## Dataset entries:
########

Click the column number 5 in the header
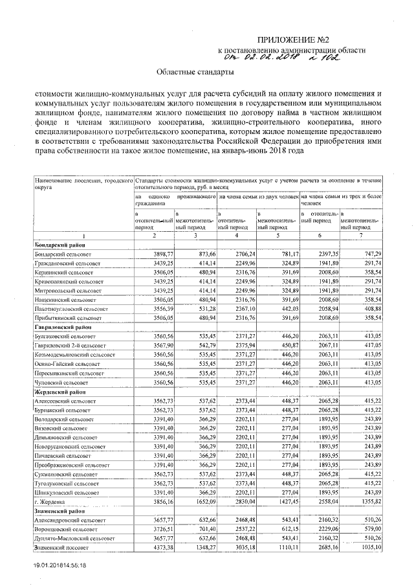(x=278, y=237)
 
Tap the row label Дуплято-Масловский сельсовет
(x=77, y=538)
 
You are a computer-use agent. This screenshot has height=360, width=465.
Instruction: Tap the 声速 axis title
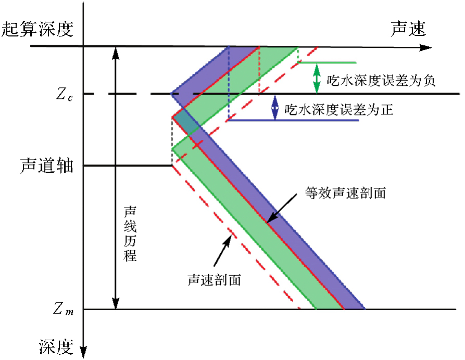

########

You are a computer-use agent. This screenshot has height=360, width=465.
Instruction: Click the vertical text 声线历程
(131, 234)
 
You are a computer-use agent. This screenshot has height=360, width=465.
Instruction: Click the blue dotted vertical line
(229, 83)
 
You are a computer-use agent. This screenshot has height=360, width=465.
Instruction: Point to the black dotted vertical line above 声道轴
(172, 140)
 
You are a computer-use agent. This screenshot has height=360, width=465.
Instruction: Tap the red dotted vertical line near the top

########

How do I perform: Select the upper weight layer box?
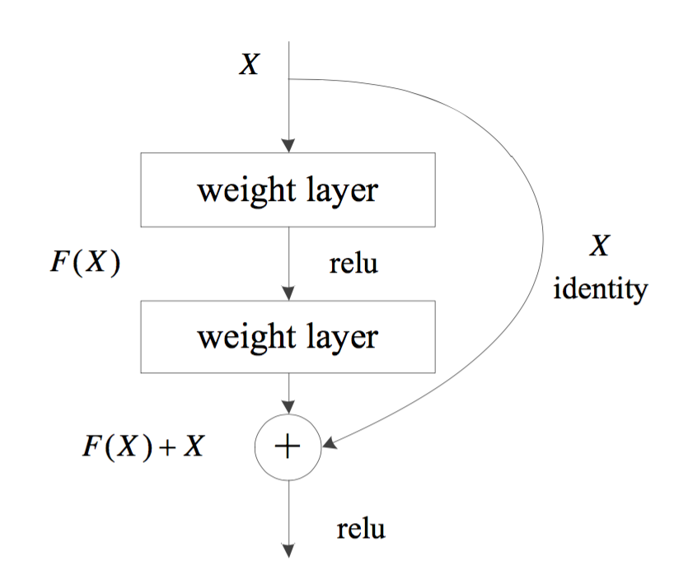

########

## What is needed:
Update the entries from the line with "Click the column number 5 in the header" to the line with "Instruction: Tap the 声速 axis title", replacing "Tap" with "Press" and keeping everything else the same. Leave the pictures out of your answer.

## Solution to the exercise:
Click the column number 5 in the header
(x=278, y=237)
 
Press the row label Дуплято-Масловский сельсовет
(x=77, y=538)
 
You are a computer-use agent. This screenshot has height=360, width=465.
Instruction: Press the 声速 axis title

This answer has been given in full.